Data provided
***
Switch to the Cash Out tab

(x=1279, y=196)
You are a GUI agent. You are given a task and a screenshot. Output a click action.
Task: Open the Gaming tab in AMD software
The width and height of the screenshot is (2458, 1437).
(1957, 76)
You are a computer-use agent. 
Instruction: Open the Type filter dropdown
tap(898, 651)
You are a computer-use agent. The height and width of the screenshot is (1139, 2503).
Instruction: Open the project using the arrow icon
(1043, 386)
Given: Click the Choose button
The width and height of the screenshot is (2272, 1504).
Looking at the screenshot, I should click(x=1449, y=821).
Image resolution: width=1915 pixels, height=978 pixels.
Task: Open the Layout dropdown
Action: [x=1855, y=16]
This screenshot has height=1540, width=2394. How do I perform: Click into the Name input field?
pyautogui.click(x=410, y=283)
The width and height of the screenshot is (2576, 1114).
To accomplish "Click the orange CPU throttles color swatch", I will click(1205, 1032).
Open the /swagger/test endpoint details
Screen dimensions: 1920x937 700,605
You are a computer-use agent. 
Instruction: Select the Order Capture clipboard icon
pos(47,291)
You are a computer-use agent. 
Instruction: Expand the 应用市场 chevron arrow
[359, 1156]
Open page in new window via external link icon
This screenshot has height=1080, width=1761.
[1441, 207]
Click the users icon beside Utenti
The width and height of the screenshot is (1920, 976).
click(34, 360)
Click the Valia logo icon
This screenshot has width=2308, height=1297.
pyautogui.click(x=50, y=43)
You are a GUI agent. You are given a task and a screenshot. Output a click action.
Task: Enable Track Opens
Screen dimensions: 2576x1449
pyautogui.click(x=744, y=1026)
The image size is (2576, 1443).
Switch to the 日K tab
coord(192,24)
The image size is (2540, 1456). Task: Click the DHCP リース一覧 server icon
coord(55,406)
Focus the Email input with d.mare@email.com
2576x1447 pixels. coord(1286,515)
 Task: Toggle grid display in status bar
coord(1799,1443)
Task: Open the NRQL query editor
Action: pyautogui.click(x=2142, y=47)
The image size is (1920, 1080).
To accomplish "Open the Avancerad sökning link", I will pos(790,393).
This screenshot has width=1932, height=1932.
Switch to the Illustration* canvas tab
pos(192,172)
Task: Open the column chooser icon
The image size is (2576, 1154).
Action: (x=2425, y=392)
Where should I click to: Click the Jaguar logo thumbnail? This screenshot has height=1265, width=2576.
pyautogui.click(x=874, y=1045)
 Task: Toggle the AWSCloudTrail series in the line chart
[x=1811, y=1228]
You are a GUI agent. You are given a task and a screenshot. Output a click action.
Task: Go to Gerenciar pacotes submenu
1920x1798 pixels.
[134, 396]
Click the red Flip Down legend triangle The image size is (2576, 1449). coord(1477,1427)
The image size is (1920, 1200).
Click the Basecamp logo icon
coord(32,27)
***
Activity
Go through the entries above and copy out every line that includes the word "accomplish".

Finished exercise
To accomplish "Click the orange CPU throttles color swatch", I will click(1205, 1032).
To accomplish "Open the Avancerad sökning link", I will pos(790,393).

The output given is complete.